_GESPEICHERTE DATEN_
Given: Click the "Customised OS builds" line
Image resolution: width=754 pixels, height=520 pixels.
--
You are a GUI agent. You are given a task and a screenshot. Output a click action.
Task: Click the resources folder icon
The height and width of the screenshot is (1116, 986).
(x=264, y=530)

_AUFGABENDETAILS_
Kannst du die Zeilen wortgetreu abtippen, beginnend mit der Zeile, die „Given: Click the“ enthält, und endend nach der Zeile, die „Image resolution: width=754“ enthält?

_DIE ANTWORT_
Given: Click the "Customised OS builds" line
Image resolution: width=754 pixels, height=520 pixels.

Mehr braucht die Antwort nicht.